The Falkland Islands general election of 2013 was held on Thursday 7 November 2013 to elect all eight members of the Legislative Assembly (five from the Stanley constituency and three from the Camp constituency) through universal suffrage using block voting, with each Stanley constituent having up to 5 votes and each Camp constituent having up to 3 votes. A total of 1,046 ballots (4,750 votes) were cast in Stanley, representing a turn-out of 75.4%, and 242 ballots (675 votes) in Camp, representing a turn-out of 85.5%. As no political parties are active in the Falklands, all the candidates stood as Independents. The Chief Executive of the Falkland Islands, Keith Padgett, acted as returning officer. It was the second election since the new Constitution came into force replacing the Legislative Council (which had existed since 1845) with the Legislative Assembly.

For the first time, elected candidates would be paid a salary, rather than just expenses, and be expected to work full-time, giving up whatever jobs or business interests they may have previously held. This led to criticism from some Islanders that potential candidates had been put off from standing as they didn't want to give up their jobs.

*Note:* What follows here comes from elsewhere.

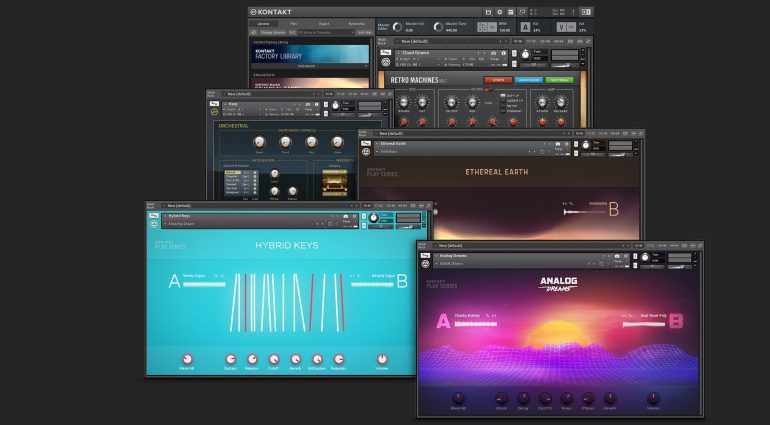Click the Hybrid Keys Volume knob
The image size is (770, 425).
[x=382, y=359]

All but two members of the previous Legislative Assembly won re-election (Camp MLA Sharon Halford lost her seat and Stanley MLA Dick Sawle did not stand for re-election). Michael Poole, one of the new intake, became the first member of the islands' legislature to have been born after the Falklands War and received the highest number of votes of a candidate in the history of the islands.

==Campaign==
On 29 July 2013 the Executive Council announced that election day had been scheduled for 7 November. In preparation for the election, the Legislative Assembly was dissolved by the Governor on 26 September 2013. Nominations for candidates opened on the day of the dissolution and closed on 17 October. Eleven candidates stood in Stanley and five in Camp.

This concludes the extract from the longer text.